◆ SHORT PROBLEM ◆
Pull out every line below that contains the string "icon". Case must match.

Click-target data
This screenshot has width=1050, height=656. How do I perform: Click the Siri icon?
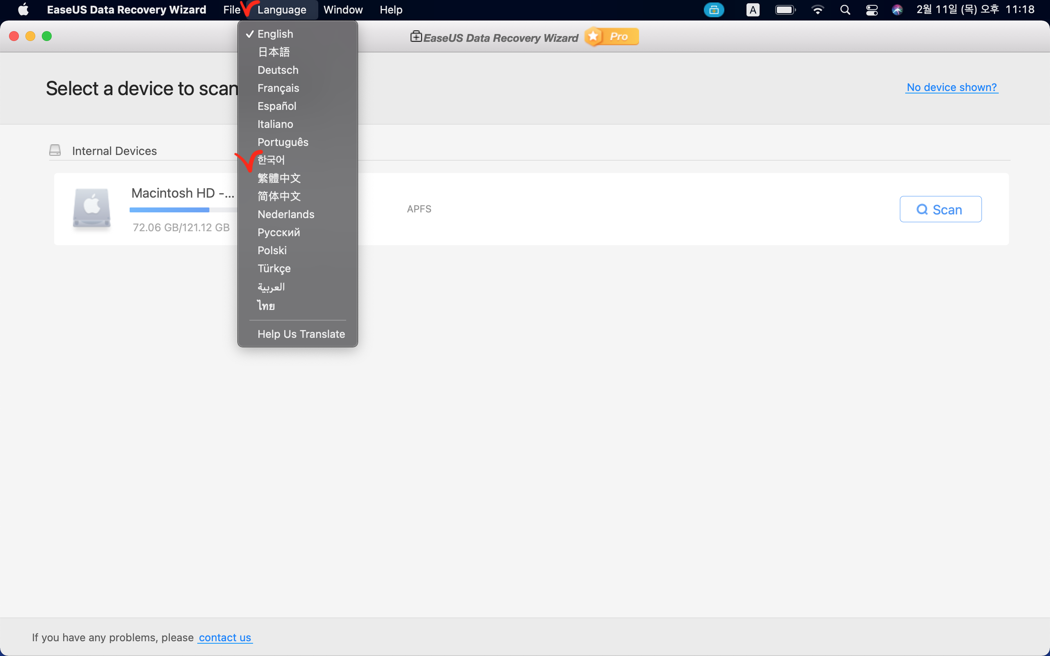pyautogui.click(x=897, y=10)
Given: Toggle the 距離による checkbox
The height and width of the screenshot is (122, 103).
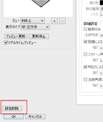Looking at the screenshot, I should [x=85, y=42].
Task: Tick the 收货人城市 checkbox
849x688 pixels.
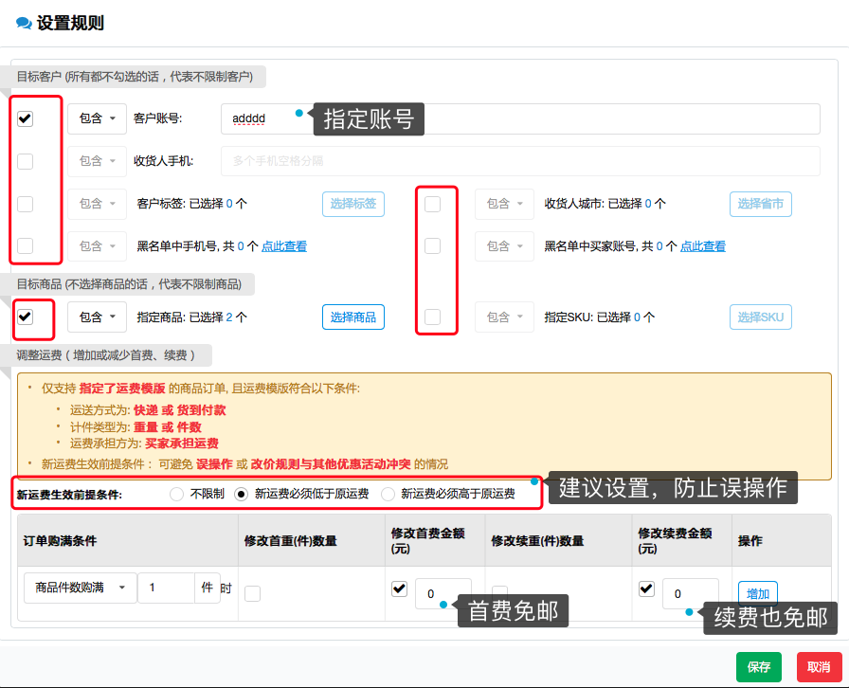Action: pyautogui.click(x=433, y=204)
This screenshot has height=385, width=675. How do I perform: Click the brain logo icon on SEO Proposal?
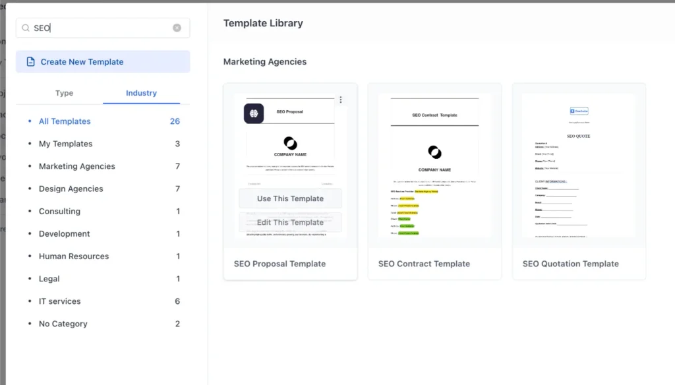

◆ EXERCISE ANSWER ◆
This screenshot has width=1050, height=656. How do I perform: Click the Siri icon?
This screenshot has height=385, width=675. How do I perform: Click the brain logo icon on SEO Proposal?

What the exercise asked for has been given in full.